**Goal:** Rename "Documents" to "Reports" throughout the items below and reproduce every line with no other change. Omit the pictures from your answer.

**Element and text location data:**

-- Begin --

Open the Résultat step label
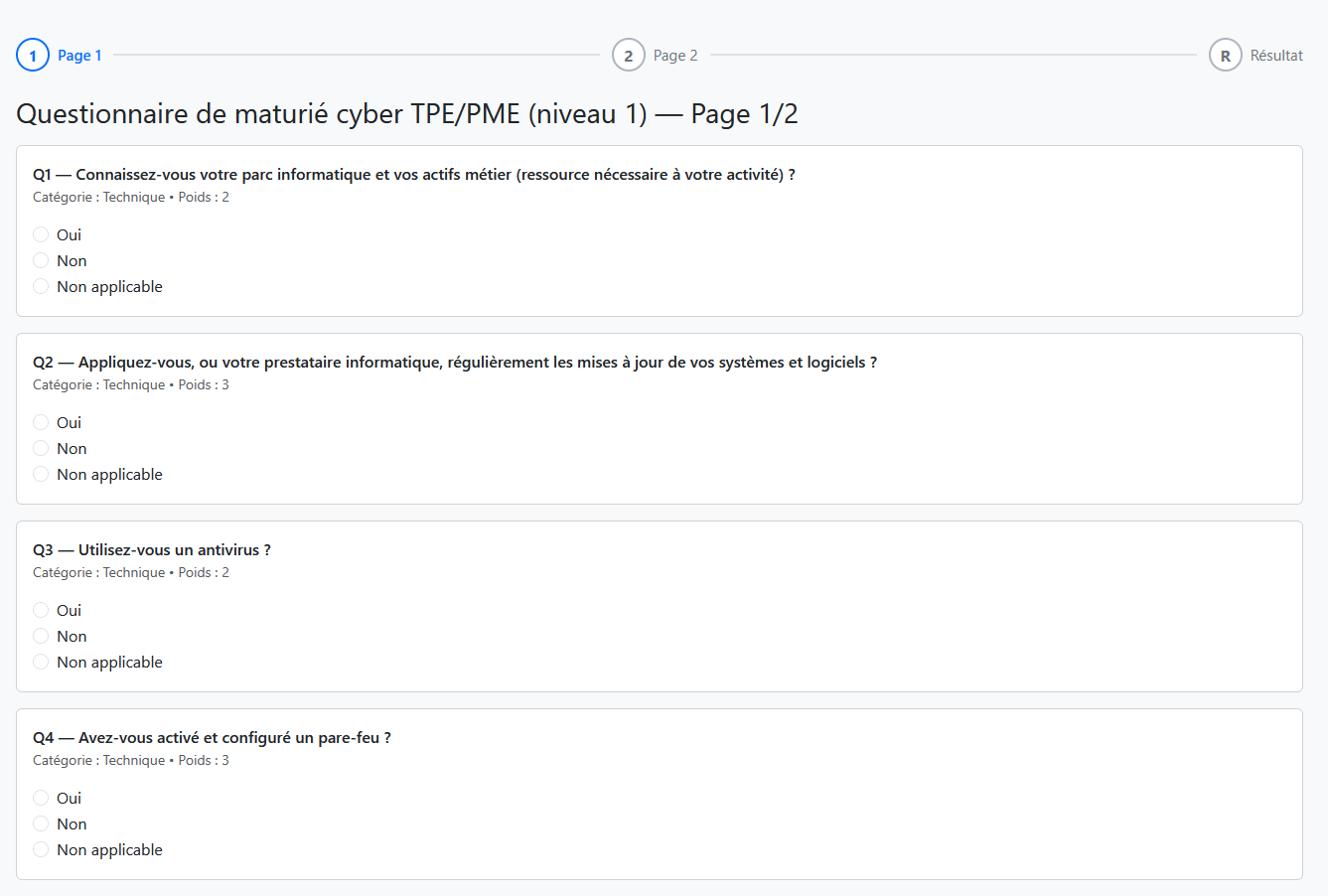The width and height of the screenshot is (1328, 896). pyautogui.click(x=1276, y=56)
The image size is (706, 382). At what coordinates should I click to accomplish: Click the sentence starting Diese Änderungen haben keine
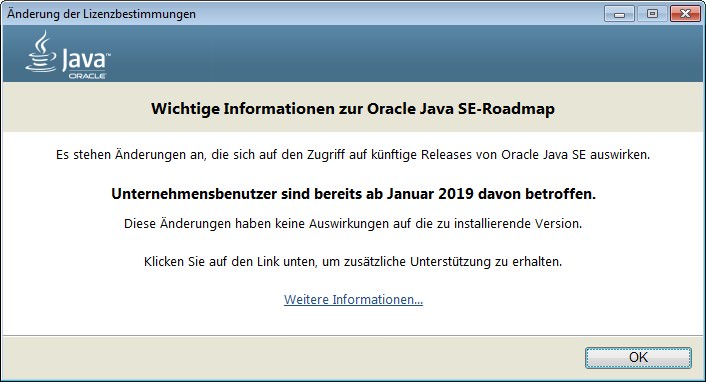pos(353,223)
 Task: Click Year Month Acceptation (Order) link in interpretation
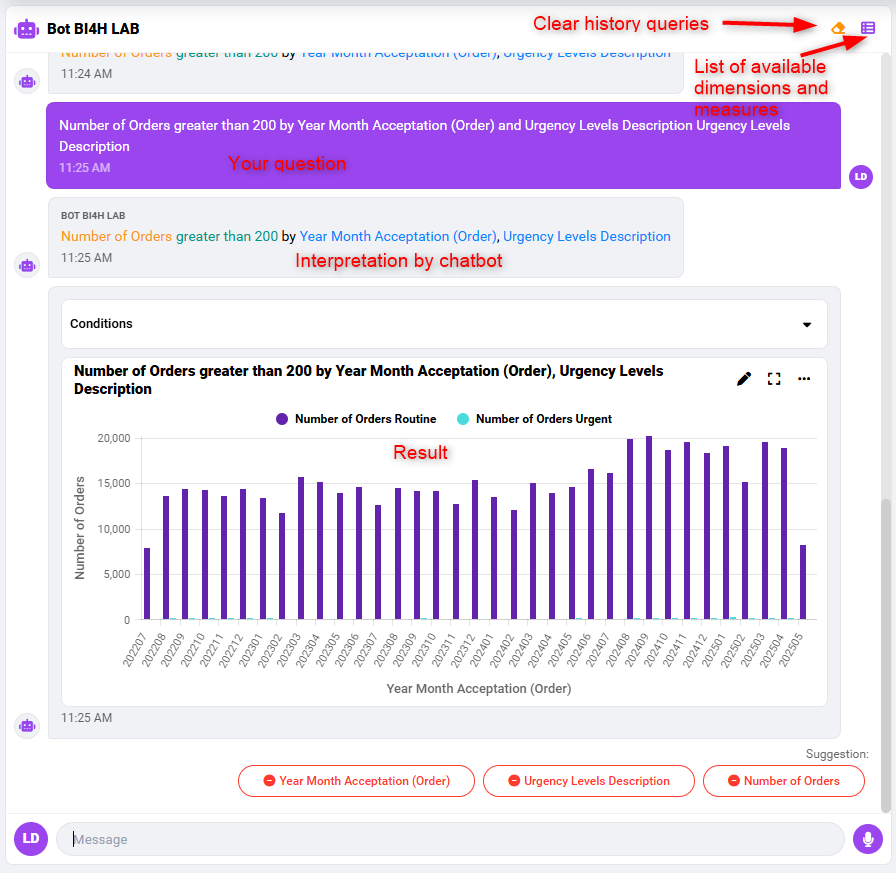coord(398,237)

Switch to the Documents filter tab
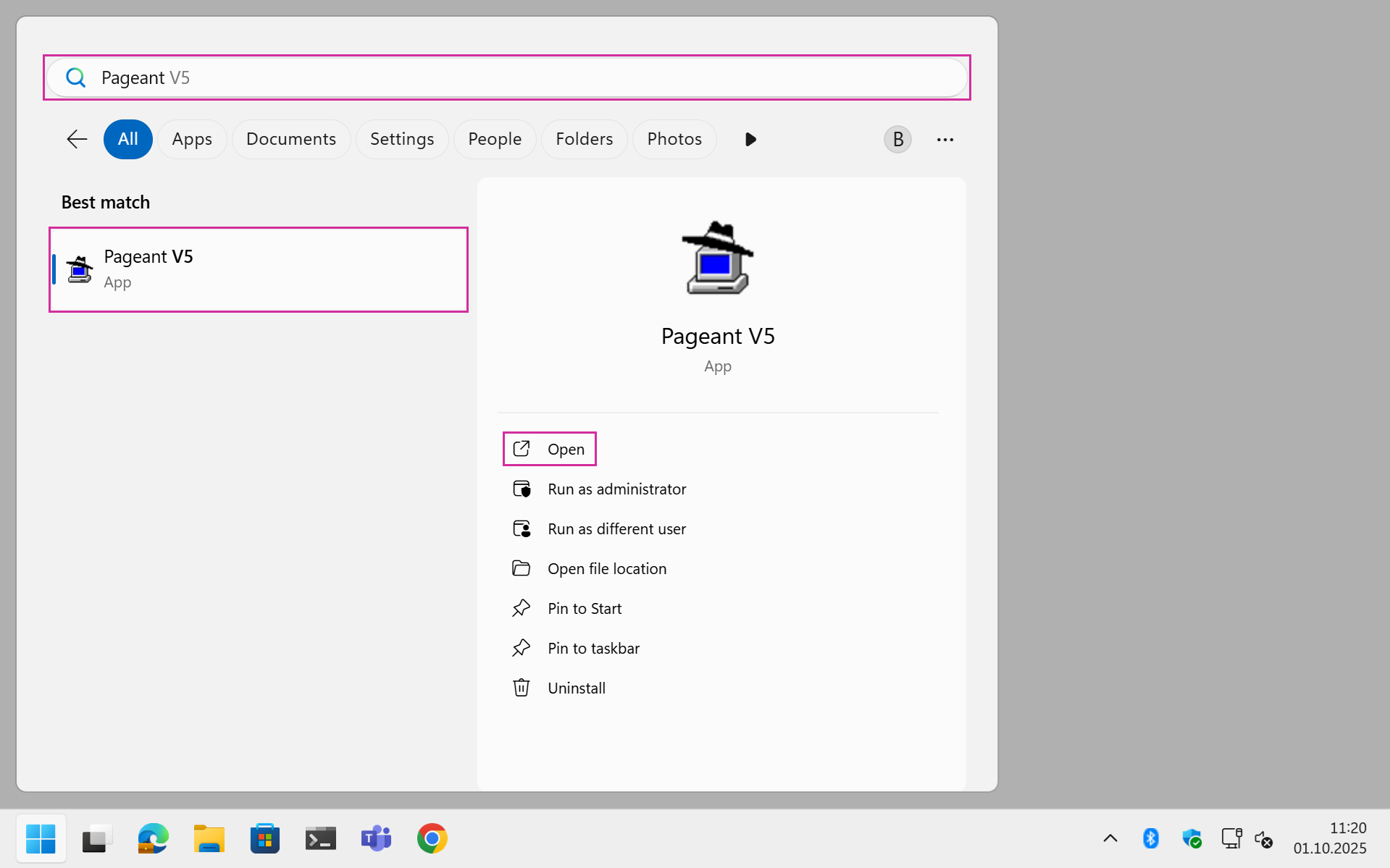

-- End --

**Result of the task:**
Open the Résultat step label
The width and height of the screenshot is (1328, 896). pyautogui.click(x=1276, y=56)
The image size is (706, 382). At what coordinates should I click to accomplish: Click the sentence starting Diese Änderungen haben keine
pos(353,223)
 Task: Click Year Month Acceptation (Order) link in interpretation
coord(398,237)

Switch to the Reports filter tab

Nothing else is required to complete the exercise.